Lompat ke konten Lompat ke sidebar Lompat ke footer

Widget Atas Posting

Hikmah Larangan Riba Suatu Tinjauan Pendidikan Islam


BAB I
P E N D A H U L U A N


A.    Latar Belakang Masalah
Islam merupakan agama yang mempunyai sistem hidup yang lengkap dalam semua kegiatan dan tidak melepaskan diri dari peraturan-peraturannya itu. Islam adalah agama yang menuntun pemeluknya kepada kebahagiaan, baik hidup didunia maupun hidup di akhirat kelak.
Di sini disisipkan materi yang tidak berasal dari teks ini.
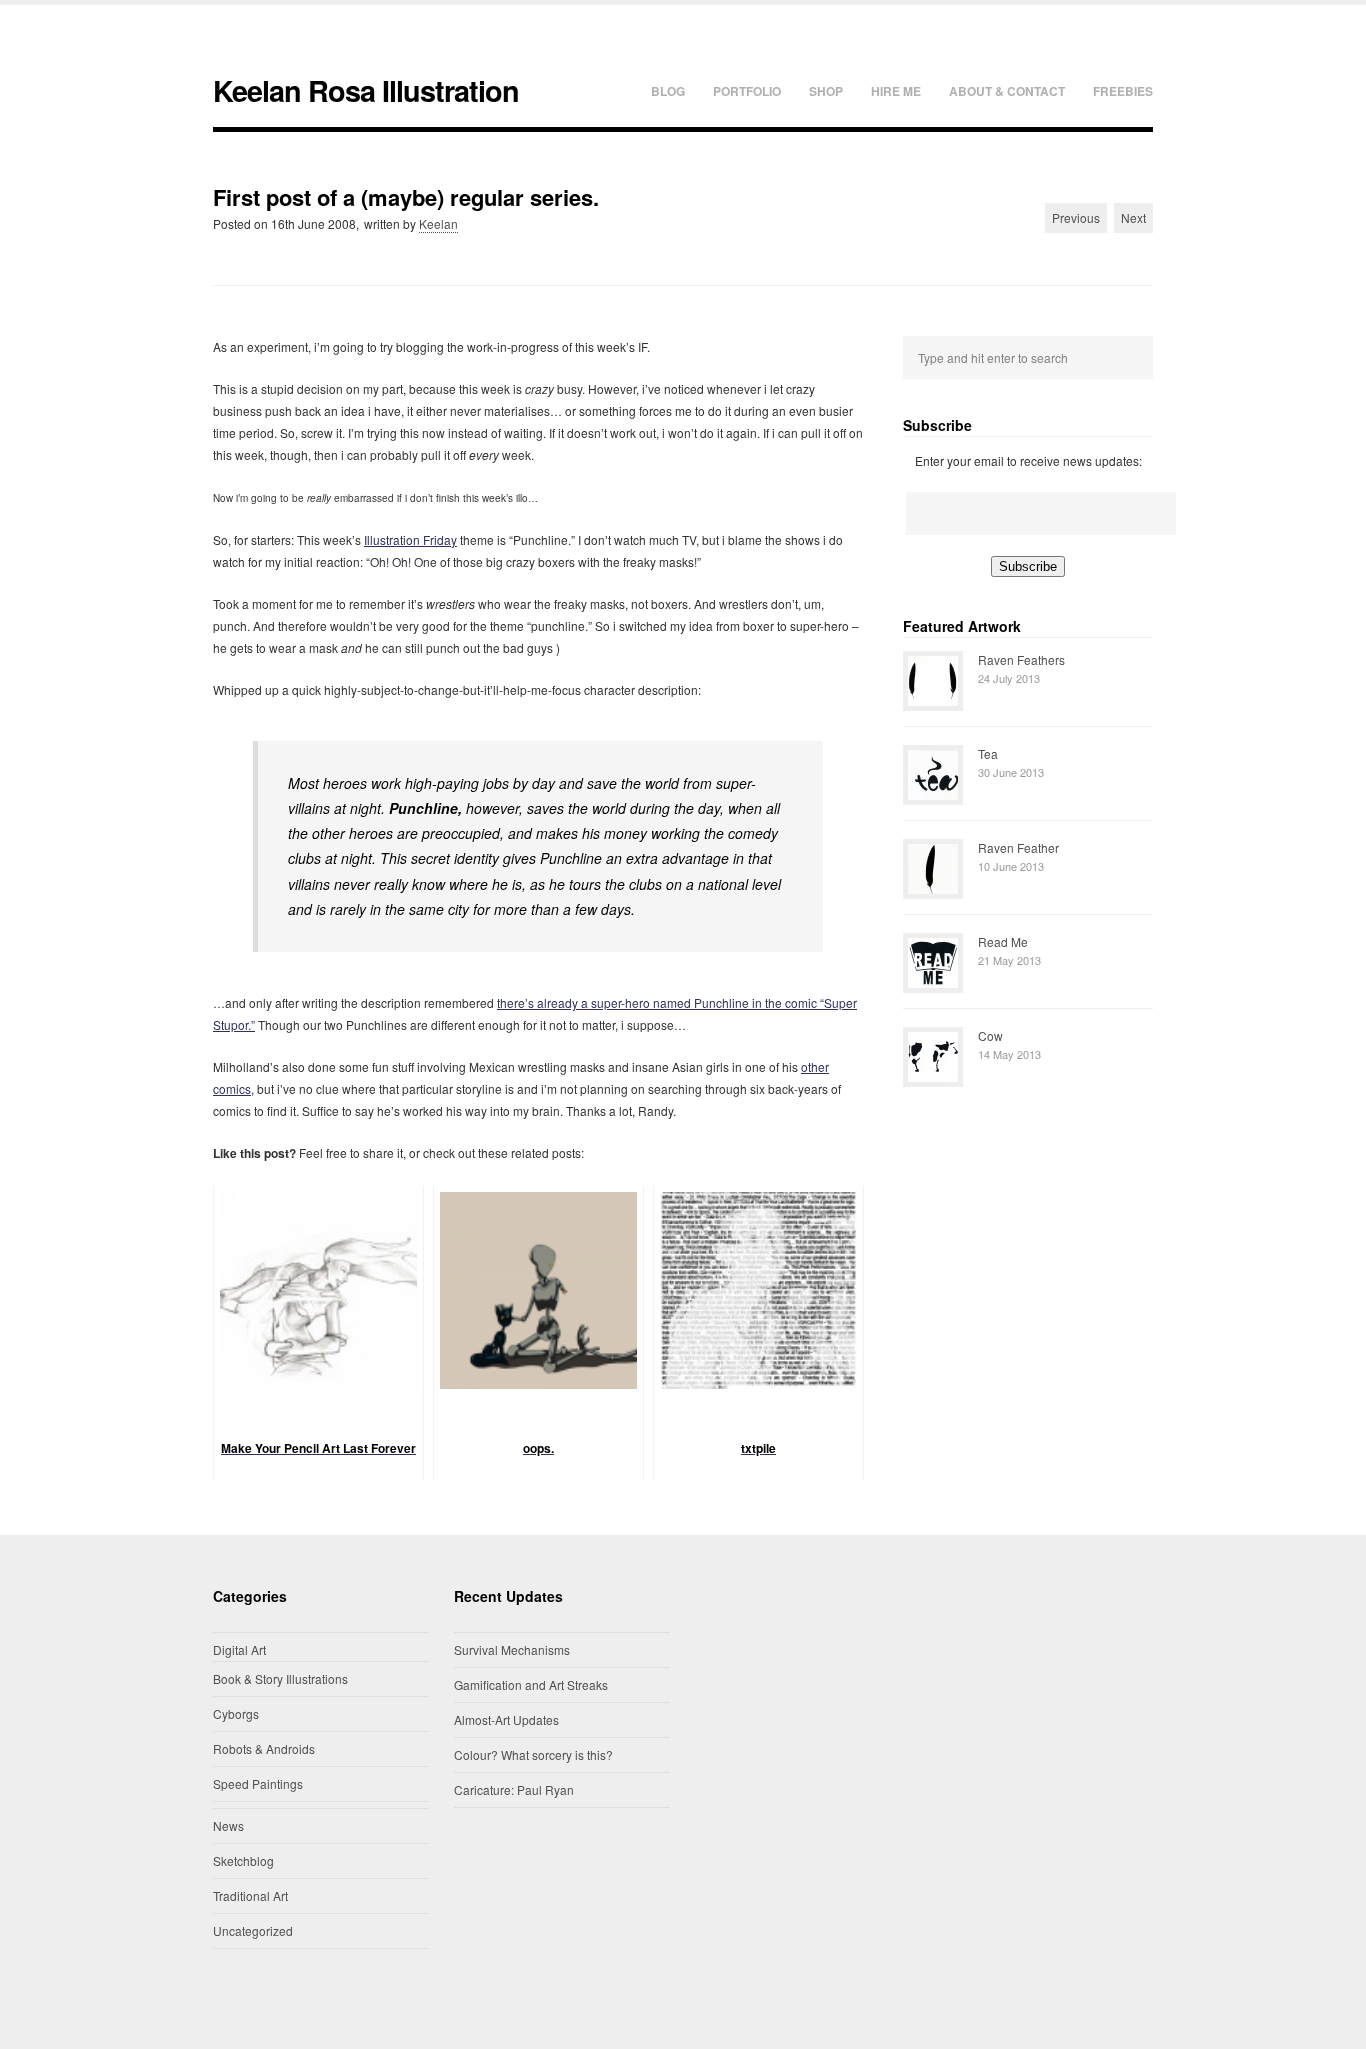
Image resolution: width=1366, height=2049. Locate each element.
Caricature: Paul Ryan (514, 1789)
Dalam syari’at Islam dianjurkan kepada setiap pemeluknya untuk berusaha menuju terbentuknya manusia yang sempurna atau insan kamil. Di samping itu, Islam juga menghendaki, agar setiap pikiran, perkataan maupun perbuatan itu tidak boleh menyimpang dari apa yang telah dituntut oleh Nabi Muhammad untuk mencapai kebahagiaan sebagai tujuan tersebut, Islam menetapkan aturan-aturan untuk umat manusia sesuai dengan fitrah manusia itu sendiri.
Sistem dan peraturan-peraturan yang dimaksud adalah mencakup bidang aqidah, ibadah, muamalah, munakahat, jinayah, dan faraidh. Di antara bidang yang penulis maksudkan adalah bidang muamalah yang mana dalam Islam diharamkan adanya praktek riba di dalam masyarakat.  Sesuatu yang dilarang oleh syari’at pasti mengandung akibat yang negatif bagi pelakunya, bahkan bagi orang lain. Seandainya pun ada manfaatnya, tentu bahayanya lebih besar dari pada manfaatnya, maka sewajarnyalah umat Islam menjauhi segala bentuk praktek riba.
Sungguh menyesalkan terjadi polemic dewasa ini dibeberapa media massa mengenai hukum bunga bank, apakah termasuk katagori halal dan baik, atau haram dan keji. yang membuat orang penasaran ialah karena kita telah melangkah dari kasus ini dan telah jauh melewatinya beberapa fase. Bahkan, kita telah memasuki langkah operasional pertama, yaitu membangun ekonomi Islam, dengan prinsip menghalalkan apa yang dihalalkan Allah dan mengharamkan apa yang diharamkan Allah  serta menunaikan kewajiban yang diperintahkannya kepada kita. 
Mengenai masalah riba ini, Allah telah berfirman dalam surat Al- Baqarah ayat 275:
الَّذِينَ يَأْكُلُونَ الرِّبَا لاَ يَقُومُونَ إِلاَّ كَمَا يَقُومُ الَّذِي يَتَخَبَّطُهُ الشَّيْطَانُ مِنَ الْمَسِّ ذَلِكَ بِأَنَّهُمْ قَالُواْ إِنَّمَا الْبَيْعُ مِثْلُ الرِّبَا وَأَحَلَّ اللّهُ الْبَيْعَ وَحَرَّمَ الرِّبَا فَمَن جَاءهُ مَوْعِظَةٌ مِّن رَّبِّهِ فَانتَهَىَ فَلَهُ مَا سَلَفَ وَأَمْرُهُ إِلَى اللّهِ وَمَنْ عَادَ فَأُوْلَـئِكَ أَصْحَابُ النَّارِ هُمْ فِيهَا خَالِدُونَ )البقرة:٢٧٥(

Artinya: Orang-orang yang makan (mengambil) riba tidak dapat berdiri melainkan seperti berdirinya orang yang kemasukan syaitan, lantaran (tekanan) penyakit gila. Keadaan mereka demikian itu, adalah disebabkan mereka mengatakan (berpendapat), sesungguhnya jual beli itu sama dengan riba, padahal Allah telah menghalalkan jual beli dan mengharamkan riba. orang-orang yang telah sampai kepadanya larangan dari tuhannya, lalu terus berhenti (dari mengambil riba), maka baginya apa yang telah diambilnya dahulu (sebelum datangnya larangan) dan urusannya (terserah) kepada Allah. Orang yang mengulangi mengambil riba, maka orang itu adalah penghuni-penghuni neraka, mereka kekal di dalamnya.(Qs. Al- Baqarah: 275)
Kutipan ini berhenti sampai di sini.